* Entries shown:
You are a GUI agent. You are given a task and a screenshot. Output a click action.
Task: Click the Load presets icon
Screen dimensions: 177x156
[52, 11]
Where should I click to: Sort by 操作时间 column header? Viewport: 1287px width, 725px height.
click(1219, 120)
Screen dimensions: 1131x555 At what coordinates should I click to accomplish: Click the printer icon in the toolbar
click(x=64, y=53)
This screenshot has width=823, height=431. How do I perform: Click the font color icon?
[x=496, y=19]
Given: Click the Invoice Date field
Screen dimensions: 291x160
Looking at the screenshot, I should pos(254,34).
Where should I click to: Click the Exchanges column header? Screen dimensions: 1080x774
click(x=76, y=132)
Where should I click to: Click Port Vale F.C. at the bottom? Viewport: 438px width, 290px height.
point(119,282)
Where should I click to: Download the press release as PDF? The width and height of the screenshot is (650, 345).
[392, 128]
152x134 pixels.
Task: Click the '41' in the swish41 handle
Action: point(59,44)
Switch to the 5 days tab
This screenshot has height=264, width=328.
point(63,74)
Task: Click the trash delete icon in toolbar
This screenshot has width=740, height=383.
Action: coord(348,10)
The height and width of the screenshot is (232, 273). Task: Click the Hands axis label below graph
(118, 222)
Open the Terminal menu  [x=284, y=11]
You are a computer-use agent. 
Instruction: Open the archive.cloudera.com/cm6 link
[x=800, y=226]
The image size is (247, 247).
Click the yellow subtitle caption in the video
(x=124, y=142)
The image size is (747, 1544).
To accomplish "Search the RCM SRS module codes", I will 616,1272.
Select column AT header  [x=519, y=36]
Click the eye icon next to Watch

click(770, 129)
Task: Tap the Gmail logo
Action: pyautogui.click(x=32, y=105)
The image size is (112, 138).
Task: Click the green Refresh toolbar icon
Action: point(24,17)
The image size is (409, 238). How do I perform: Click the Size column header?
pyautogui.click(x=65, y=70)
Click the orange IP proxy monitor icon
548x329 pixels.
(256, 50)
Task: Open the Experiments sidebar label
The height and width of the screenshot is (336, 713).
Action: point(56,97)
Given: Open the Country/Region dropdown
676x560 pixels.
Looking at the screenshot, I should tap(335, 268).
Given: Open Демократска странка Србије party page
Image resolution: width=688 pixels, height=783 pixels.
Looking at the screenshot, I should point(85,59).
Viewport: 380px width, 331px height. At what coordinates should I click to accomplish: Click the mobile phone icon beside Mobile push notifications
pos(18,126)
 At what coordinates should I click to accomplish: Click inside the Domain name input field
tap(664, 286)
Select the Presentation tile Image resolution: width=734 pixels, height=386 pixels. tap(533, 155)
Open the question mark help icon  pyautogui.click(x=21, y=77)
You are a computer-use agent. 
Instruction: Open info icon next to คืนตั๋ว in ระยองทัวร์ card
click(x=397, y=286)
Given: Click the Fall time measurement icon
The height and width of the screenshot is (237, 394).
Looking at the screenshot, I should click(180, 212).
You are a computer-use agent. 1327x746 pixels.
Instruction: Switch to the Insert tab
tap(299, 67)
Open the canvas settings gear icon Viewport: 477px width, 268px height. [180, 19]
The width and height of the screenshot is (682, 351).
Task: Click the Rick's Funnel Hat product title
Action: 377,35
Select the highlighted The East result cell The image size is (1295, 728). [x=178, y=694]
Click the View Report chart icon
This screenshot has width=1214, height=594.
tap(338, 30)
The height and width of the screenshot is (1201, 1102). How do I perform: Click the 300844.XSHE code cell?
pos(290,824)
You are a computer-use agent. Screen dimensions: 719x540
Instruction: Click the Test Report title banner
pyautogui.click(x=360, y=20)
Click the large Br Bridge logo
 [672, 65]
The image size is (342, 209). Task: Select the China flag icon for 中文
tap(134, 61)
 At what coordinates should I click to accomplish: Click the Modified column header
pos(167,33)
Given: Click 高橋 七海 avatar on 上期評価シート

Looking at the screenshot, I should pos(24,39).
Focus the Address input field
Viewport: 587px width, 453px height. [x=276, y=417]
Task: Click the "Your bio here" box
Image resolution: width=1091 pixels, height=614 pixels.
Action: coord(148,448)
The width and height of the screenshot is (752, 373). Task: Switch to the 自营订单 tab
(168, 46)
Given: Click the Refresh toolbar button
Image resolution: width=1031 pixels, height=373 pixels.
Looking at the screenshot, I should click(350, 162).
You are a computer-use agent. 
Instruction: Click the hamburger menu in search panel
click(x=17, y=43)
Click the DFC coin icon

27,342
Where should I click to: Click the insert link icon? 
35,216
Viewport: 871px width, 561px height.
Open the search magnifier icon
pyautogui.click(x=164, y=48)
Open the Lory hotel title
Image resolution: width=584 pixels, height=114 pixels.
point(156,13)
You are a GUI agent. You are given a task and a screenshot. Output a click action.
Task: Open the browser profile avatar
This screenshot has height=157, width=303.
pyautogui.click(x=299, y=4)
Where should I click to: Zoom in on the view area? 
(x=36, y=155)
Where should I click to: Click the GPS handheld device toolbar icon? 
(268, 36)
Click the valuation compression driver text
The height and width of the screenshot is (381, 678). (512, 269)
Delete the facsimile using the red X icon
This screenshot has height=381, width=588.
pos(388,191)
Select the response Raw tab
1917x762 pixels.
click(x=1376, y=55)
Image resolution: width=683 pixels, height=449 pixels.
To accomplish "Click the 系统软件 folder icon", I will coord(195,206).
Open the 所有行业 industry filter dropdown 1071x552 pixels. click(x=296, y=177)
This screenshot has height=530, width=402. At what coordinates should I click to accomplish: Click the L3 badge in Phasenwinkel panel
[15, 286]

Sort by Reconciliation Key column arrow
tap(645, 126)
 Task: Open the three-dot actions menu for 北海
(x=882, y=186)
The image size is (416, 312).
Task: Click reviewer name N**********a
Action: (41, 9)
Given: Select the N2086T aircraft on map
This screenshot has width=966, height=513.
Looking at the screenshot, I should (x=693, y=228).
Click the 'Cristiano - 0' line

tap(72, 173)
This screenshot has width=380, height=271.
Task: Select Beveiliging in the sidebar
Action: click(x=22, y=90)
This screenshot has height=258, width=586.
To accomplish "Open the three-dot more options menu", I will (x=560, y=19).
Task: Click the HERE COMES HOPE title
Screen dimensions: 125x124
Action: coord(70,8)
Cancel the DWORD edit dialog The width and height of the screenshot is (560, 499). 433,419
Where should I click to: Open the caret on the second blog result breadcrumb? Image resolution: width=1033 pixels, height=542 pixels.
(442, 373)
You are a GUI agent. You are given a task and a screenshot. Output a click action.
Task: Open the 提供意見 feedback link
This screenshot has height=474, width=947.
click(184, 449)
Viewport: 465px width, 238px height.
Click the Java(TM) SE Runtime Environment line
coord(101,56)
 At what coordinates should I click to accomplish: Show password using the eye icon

* Assigned task:
Repeat exactly the lines above from the one with "Given: Open Демократска" up to and including the one with "Given: Click the Fall time measurement icon". No other line belongs in the reply.

* Response area:
Given: Open Демократска странка Србије party page
Image resolution: width=688 pixels, height=783 pixels.
Looking at the screenshot, I should point(85,59).
Viewport: 380px width, 331px height. At what coordinates should I click to accomplish: Click the mobile phone icon beside Mobile push notifications
pos(18,126)
 At what coordinates should I click to accomplish: Click inside the Domain name input field
tap(664, 286)
Select the Presentation tile Image resolution: width=734 pixels, height=386 pixels. tap(533, 155)
Open the question mark help icon  pyautogui.click(x=21, y=77)
You are a computer-use agent. 
Instruction: Open info icon next to คืนตั๋ว in ระยองทัวร์ card
click(x=397, y=286)
Given: Click the Fall time measurement icon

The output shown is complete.